John Northcote (1570–1632) of Uton and Hayne, Newton St Cyres, near Crediton, Devon, was a member of the Devonshire gentry, lord of the manor of Newton St Cyres, who is chiefly known to history for his artistically acclaimed effigy and monument in Newton St Cyres Church. Little or no documentary evidence concerning his career as a soldier or county administrator has survived, but either he or his identically named son was Sheriff of Devon in 1626.

==Origins==
The family of Northcote originated in Devon at the Domesday Book manor of Northcote in the parish of East Down in North Devon. The Heraldic Visitations of Devon lists the founder of the family as Galfridus de Northcote, Miles ("knight"), living in 1103. In the 16th century the family made its fortune as cloth merchants at Crediton.

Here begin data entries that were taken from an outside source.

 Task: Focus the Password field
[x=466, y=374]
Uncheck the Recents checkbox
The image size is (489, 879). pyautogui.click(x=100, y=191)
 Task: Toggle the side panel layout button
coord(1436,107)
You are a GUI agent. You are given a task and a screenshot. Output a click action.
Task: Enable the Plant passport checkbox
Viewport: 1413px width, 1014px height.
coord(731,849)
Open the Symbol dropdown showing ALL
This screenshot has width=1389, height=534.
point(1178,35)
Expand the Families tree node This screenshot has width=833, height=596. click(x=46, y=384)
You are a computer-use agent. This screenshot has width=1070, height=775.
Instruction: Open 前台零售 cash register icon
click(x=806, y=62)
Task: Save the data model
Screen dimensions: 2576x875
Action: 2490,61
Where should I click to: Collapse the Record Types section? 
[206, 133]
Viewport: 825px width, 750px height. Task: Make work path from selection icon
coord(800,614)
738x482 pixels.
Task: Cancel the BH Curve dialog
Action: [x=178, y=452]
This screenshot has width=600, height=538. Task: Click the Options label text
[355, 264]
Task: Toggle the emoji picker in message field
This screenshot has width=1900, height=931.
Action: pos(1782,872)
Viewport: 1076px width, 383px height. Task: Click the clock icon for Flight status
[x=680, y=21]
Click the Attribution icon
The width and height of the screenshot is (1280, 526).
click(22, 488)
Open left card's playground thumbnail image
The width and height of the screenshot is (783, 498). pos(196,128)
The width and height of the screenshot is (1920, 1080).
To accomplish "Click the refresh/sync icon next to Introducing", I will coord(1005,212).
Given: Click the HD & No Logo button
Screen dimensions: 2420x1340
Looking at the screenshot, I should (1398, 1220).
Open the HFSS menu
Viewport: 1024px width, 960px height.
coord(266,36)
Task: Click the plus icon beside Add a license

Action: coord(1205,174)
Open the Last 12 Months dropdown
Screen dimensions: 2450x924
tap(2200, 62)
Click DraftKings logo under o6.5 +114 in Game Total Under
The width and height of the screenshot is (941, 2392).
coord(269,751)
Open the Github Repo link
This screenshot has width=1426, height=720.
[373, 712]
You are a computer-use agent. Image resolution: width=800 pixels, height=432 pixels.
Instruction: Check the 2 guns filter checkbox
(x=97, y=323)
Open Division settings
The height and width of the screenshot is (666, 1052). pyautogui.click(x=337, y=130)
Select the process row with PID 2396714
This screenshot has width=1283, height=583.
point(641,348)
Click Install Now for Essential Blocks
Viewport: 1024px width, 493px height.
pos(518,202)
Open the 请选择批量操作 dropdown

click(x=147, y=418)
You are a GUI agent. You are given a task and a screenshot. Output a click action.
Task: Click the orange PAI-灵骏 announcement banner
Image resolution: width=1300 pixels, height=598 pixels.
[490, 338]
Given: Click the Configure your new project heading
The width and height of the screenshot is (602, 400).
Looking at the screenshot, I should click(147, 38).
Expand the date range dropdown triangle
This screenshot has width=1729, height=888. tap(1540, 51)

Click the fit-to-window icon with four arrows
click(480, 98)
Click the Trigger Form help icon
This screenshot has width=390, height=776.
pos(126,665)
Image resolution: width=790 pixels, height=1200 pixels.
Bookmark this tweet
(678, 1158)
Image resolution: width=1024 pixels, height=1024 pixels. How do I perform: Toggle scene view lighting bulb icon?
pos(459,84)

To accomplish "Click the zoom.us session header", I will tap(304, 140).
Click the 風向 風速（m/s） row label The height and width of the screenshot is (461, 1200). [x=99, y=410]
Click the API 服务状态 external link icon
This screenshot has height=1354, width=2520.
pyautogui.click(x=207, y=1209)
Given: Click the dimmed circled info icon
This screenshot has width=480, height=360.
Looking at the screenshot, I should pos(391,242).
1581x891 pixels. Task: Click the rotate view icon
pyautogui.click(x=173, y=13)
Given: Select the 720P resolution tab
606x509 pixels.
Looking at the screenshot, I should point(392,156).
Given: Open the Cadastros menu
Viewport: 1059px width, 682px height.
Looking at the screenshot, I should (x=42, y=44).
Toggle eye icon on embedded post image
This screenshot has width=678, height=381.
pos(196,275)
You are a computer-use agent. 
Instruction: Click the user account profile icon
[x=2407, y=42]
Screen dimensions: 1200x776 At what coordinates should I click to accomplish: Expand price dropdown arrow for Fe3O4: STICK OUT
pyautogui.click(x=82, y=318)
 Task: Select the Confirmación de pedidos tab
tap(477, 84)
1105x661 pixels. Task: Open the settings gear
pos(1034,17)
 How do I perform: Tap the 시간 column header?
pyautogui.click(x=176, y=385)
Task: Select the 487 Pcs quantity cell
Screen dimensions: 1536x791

He was the second son and heir of John Northcote (died 1587), a cloth merchant of Crediton, by his wife Elizabeth Dowrish (died 1587), daughter of Thomas Dowrish (died 1590) of Dowrish near Crediton. Following the Dissolution of the Monasteries, on 16 August 1557 John's grandfather, Walter Northcote and his son acquired jointly from the Crown the manor and advowson of Newton St Cyres, formerly a possession of Plympton Priory, together with other lands in the parish of Crediton formerly owned by the Collegiate Church of Crediton, also dissolved, with other lands in Wiltshire, Westmoreland and non-monastic lands in Devon.

==Marriages==
Northcote married twice. Firstly to Elizabeth Rouse, daughter of Sir Anthony Rouse of Halton in Cornwall. They had only one son Anthonie Northcote, who died before his father in 1619.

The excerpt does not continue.